“Time to die, Scour,” said Hazel. “I am death, and I have come for you.”
Scour screamed harshly, threw his scalpel at Hazel with vicious strength, and made a run for the door. Hazel snatched the scalpel out of midair, reversed it, and threw it after Scour. The long, thin blade punched through the back of Scour’s skull, burying itself in his head. He staggered to a halt, and then turned slowly to face Hazel. The tip of the scalpel protruded from the wet ruin of his left eye. Scour tried to say something, some last plea or curse, and then he fell to his knees. One hand rose waveringly to his punctured eye, as though he thought he could pick out the thing that was killing him, and then he fell forward and lay still. The last of the Blood Runners, dead at last, and this time no way back.
“Nice throw,” said Owen. “Now, time we were going, I think. We don’t want to overstay our welcome.”
“Get me out of here, Deathstalker,” said Hazel tiredly. “Take me somewhere safe. Somewhere I can sleep without nightmares.”
And then they both turned suddenly to look at the Summerstone. Without moving, it was changing. Becoming ... something else. Its whole nature began to twist and turn, until it seemed both larger and greater than it had been. The Blood Runners saw it as a Stone, part of a Henge, but they were all gone now, and it was no longer bound by their limited perceptions. Its shape flickered, giving glimpses of something else, something that existed in far more than three dimensions. Owen and Hazel had to look away, as the Summerstone began to change into something they couldn’t bear to look at.
They turned and ran, leaving the endless gray plane behind them, intent on reaching the only exit. They scrambled over the dead Blood Runners lying on the other side of the door, and ran full pelt down the stone corridor, trying to put as much distance as possible between them and what they’d almost seen. But they were still able to sense it when the thing the Summerstone had become suddenly disappeared, gone to rejoin the rest of the Madness Maze. The stone floor trembled under their feet, the walls rumbled, and streams of dust fell from the ceiling as it dropped slowly lower.
“What is it?” said Hazel. “What’s happening?”
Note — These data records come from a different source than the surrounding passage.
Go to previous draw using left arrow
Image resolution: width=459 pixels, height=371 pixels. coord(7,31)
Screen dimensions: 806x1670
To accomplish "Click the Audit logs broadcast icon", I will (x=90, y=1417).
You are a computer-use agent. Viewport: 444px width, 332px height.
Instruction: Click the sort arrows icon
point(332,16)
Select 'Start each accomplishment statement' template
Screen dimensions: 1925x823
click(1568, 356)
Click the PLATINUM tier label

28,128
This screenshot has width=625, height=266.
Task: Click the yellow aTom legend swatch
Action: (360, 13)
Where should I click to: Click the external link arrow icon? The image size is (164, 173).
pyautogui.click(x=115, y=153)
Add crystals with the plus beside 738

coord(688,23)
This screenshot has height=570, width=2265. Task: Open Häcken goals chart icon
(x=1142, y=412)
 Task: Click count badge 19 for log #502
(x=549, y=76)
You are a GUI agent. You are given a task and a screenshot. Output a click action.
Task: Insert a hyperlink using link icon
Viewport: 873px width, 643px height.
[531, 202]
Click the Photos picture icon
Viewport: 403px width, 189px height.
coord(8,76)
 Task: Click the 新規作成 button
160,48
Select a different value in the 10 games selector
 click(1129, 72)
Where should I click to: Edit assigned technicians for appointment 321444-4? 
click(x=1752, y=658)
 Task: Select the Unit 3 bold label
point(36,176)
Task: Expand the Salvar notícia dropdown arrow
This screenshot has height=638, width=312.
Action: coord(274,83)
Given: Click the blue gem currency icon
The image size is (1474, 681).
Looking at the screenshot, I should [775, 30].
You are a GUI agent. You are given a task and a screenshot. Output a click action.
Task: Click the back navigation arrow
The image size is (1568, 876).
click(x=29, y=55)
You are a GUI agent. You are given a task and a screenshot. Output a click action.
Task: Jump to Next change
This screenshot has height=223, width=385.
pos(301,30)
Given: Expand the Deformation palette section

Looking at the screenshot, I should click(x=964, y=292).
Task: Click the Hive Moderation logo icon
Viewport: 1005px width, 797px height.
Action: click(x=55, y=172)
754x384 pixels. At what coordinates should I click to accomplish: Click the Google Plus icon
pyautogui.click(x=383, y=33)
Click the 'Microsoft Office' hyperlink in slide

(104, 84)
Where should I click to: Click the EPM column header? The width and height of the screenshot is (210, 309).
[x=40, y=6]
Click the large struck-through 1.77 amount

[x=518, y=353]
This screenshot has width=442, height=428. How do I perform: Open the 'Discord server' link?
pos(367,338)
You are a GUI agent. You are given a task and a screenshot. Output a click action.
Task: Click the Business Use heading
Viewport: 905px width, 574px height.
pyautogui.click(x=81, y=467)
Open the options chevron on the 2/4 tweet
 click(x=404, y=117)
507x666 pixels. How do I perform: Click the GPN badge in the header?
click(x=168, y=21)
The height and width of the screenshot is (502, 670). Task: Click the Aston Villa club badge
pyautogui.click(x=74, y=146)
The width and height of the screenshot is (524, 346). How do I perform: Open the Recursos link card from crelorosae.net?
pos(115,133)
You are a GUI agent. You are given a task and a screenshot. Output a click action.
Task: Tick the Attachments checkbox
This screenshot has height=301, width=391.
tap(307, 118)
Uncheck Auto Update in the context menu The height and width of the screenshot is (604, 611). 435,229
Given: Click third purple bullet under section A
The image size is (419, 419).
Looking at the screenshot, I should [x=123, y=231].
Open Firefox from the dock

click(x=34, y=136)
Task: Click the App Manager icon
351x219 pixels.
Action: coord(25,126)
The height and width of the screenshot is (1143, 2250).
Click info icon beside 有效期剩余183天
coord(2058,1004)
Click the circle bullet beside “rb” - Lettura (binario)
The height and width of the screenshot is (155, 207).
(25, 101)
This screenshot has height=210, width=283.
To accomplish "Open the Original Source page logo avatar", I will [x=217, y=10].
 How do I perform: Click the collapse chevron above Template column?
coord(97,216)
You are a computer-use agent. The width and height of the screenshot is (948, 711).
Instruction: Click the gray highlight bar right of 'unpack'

“This place only existed because the Blood Runners believed in it,” said Owen. “Backed by the power of the Summerstone. Now they’re all dead and it’s gone, the reality of this place is breaking down! We have to get out of here before it disappears completely, and takes us with it!”
They ran through the trembling stone corridors, Owen leading the way. He could feel the
Sunstrider III
’s position in his head, but the endless corridors twisted and turned before him, as though trying to keep him from escaping. He yelled to Oz to warm up the engines, and pressed the pace as much as he dared. Hazel had been through a lot, and it had taken a lot out of her. But even as they ran through the corridors, the gray stone was already beginning to silently vanish in places, as nothingness crept in from every side. Holes appeared in the walls and ceiling and floor, empty spaces Owen and Hazel couldn’t bear to look at it, because what lay beyond them was simply too awful for the human mind to contemplate. Only the area around Owen and Hazel retained any coherence, because they were real enough to sustain a small world of their own, for a time. But without the Summerstone, their will was not enough, and nothingness closed inexorably in from all sides, and nibbled at their surroundings, edging closer with every moment.
The floor beneath their feet felt increasingly unsolid, and the ceiling pressed lower inch by inch. The walls fluttered like drapes in a breeze, and one by one the human arms were disappearing, taking the light with them. Owen grabbed Hazel by the arm and made her run faster, almost dragging her along as she gasped for breath. And finally they came to the chamber where the
Sunstrider III
lay waiting, looking reassuringly solid and real. They ran for the open airlock, not looking back at the emptiness they sensed crowding their heels. They jumped over holes in the chamber floor, scrambled into the airlock, locked the door behind them, and ran for the bridge.
“Oz!” yelled Owen. “Are we ready to take off?”
“You find me somewhere to go and we’ll go there,” said the AI. “According to my sensors, this chamber is all there is now. If I activate the stardrive, God alone knows where we’ll end up. This isn’t our universe, Owen.”
Owen and Hazel staggered onto the bridge, and collapsed into chairs, both gasping for breath. And from somewhere outside, they heard a Voice. Afterward they could never quite remember what it said or what it sounded like, only that it meant the end of all things. The Voice at the end of the universe, when all that is must come to dust, and less than dust.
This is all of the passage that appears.